The tricky birth of the next prime minister
What Starmer will inherit and what he may do with it
“So”, said Peter, “my question for this week is whether Keir and the team are preparing for government, or only thinking about how to get elected”. Peter and I have been around for a while. We’ve seen Labour leaders come and go. We’re old enough to have been personally saddened in the last week by the deaths first of Labour’s last chancellor of the exchequer Alistair Darling and then of Glenys Kinnock. And this may seem like a bit of nostalgia, but when I compare them and their values to what has been governing us for so long, I feel doubly bereft. Labour people rarely suffer from entitlement; they understand from experience that they usually govern on sufferance.

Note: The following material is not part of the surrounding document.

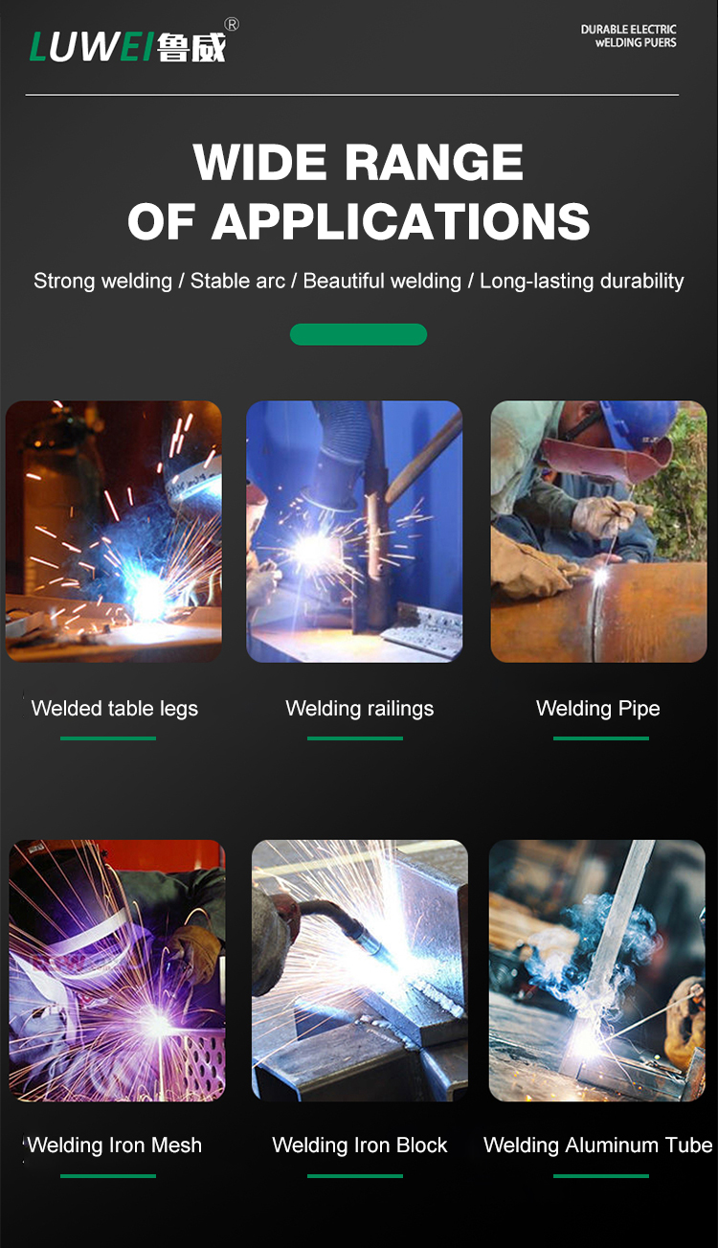This screenshot has width=718, height=1248.
Task: Open the Welding Iron Block photo
Action: point(360,970)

Back to Peter. This was no stupid question he was asking. Of course we both know that if you don’t get elected, you don’t get to govern. Nevertheless the day after you win an election outright you immediately ARE the government. Removal vans and all that. From that moment it’s down to you, so you’d better have a pretty clear idea what you are going to do and how you are going to do it. His question therefore, was how much thought did I estimate was - right now - going into what they need to do in power.

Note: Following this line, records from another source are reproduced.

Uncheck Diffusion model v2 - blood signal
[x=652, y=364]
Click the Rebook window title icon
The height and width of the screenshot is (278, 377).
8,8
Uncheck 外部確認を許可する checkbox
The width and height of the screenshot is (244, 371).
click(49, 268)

In episode three of Eight Years’ Hard Labour (the audio series that I was part of and that has just been released by Tortoise Media) Jeremy Corbyn’s Director of Policy, Andrew Fisher, describes how before the 2017 election campaign the Leader’s Office was approached by the head of the civil service to initiate the traditional contacts between the Opposition and the service. The polls were so bad for Labour at the time that these contacts felt to Fisher to be a matter of courtesy rather than substance. But as the polls narrowed substantially these contacts were renewed, and this time with some urgency.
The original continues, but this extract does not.